Kita mungkin agak melupakan keanehan Chairil Anwar dalam lakon keluarga. Ia memiliki panggilan khas untuk istri: “gajah”. Lelaki kurus dan bermata tajam itu mengucap gajah bisa menimbulkan imajinasi kasih, ejekan, lelucon, atau mesra. Istri dipanggil “gajah” membuat kita penasaran dengan mutu asmara ditanggungkan Chairil Anwar dan siasat berbahasa dalam situasi tak keruan (1940-an). Konon, panggilan “gajah” berdasarkan tampilan raga. Pengarang suka merokok itu tega!
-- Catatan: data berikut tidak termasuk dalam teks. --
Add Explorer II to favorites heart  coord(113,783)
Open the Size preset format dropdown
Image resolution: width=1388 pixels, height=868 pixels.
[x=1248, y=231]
Di biografi tokoh-tokoh besar di Indonesia, sebutan atau julukan menggunakan satwa lazim terjadi sejak lama. Kartini saja pernah mendapat panggilan “trinil”, mengingatkan kuda. Sebutan indah mungkin milik Rendra. Orang-orang kadang menjuluki “si burung merak”. Kita mengerti biografi orang mengandung masalah fauna secara kebahasaan, sifat, dan nasib.
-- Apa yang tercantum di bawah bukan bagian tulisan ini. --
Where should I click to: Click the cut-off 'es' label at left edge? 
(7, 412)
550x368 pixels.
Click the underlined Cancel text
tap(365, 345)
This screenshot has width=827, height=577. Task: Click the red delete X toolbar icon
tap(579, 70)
Pada abad XXI, kita dapat pengajaran gajah. Kita tak lagi memasalahkan sebutan, panggilan, atau julukan merujuk tokoh-tokoh masa lalu. Gajah dimunculkan PSI berkepentingan politik. Perubahan logo oleh PSI menimbulkan beragam tafsiran. Kaesang berusaha memberi penjelasan. Kita menganggap itu “kecerewetan” demi mendapat pengakuan.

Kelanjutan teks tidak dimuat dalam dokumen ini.